Audeo, I just checked the weather..I won't be able to make these until next week- and then only if a front comes through and cools/dries things up a little. I am going to try them asap- if only to see if they're worth 37.00/box! Now Williams-sonama says that the candymakers take 3 days and is a painstaking process, but unless they're really going from scratch, llike when marshmallow plants were used to firm the sugar up, I don't see how it takes 3 days! thank you for taking the time to post that for me. I will let you know how they turn out. or if they turn out.


----------



## Audeo (Oct 30, 2004)

Southerncook, looks like you're going to have to wait a bit longer if the weather headed our way comes your way, too...which it does tend to do!

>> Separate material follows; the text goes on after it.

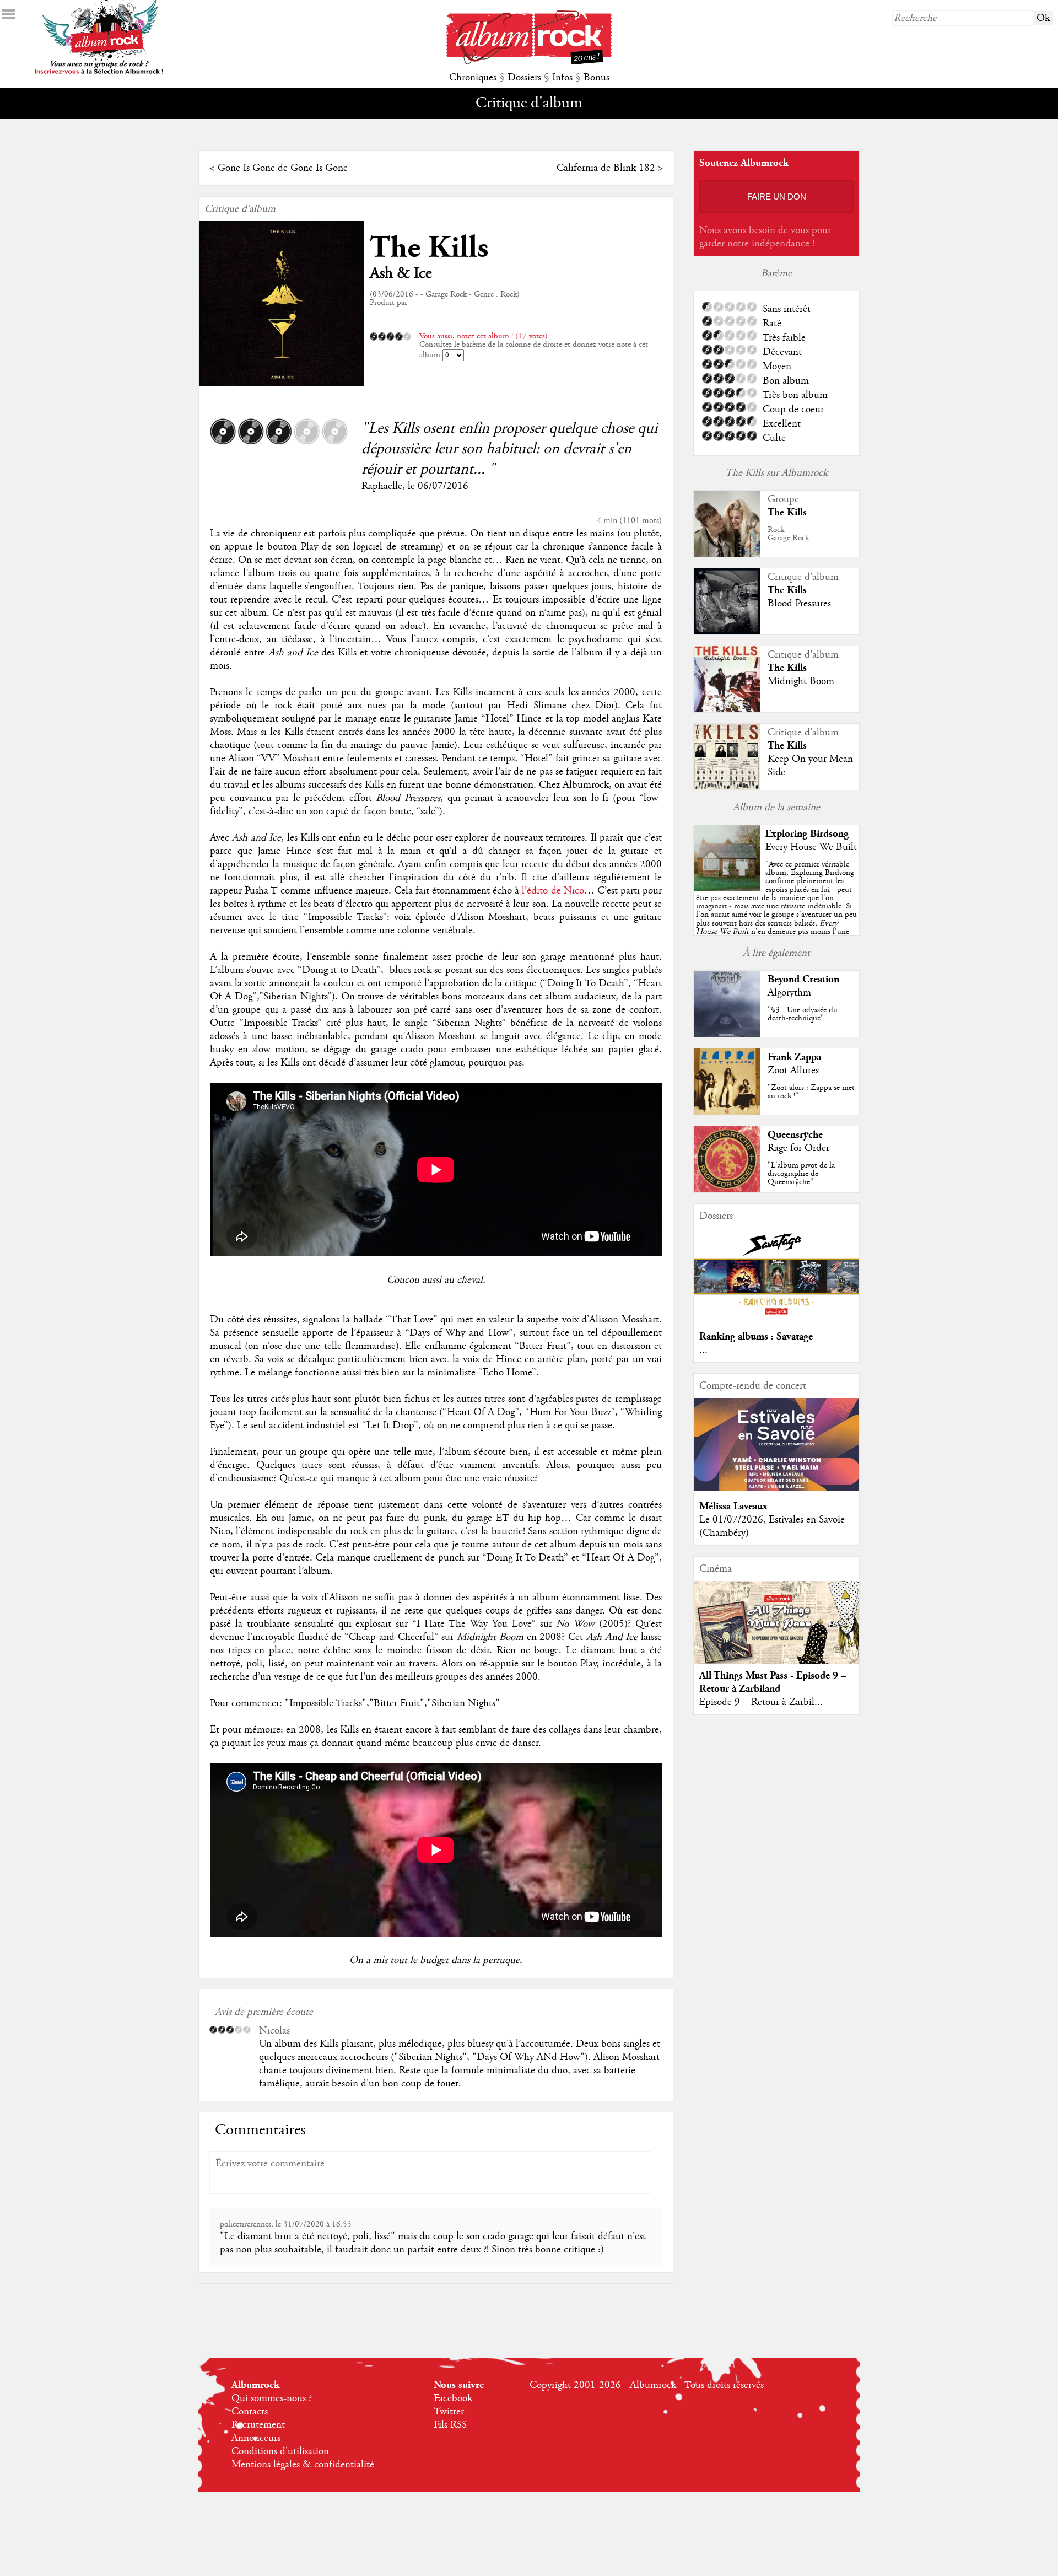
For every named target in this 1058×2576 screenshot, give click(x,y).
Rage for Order (798, 1148)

Incidentally, I just received my Williams-Sonoma Fall catalog in the mail yesterday and found their very pricey marshmallows mentioning their "meticulous three-day process" in making them.  On one hand, I have to say that I've not ever been disappointed by W-S products.  On the other hand, the only reason I can come with a three-day process is that they assemble the ingredients and polish the copper candy bowl on day one, actually make the candy on day two, then wait until day three to cut the stuff!

In all seriousness, candymaking is secretive stuff!  It is entirely likely that the confectioner who is contracted to provide these to W-S is using this extended process of theirs for a reason.  What that reason is, I can't imagine, because it wouldn't improve the texture or the "airiness" one whit.  It certainly is an attention-getter in print, though!

I would be interested to know if anyone else out there has any insight...


----------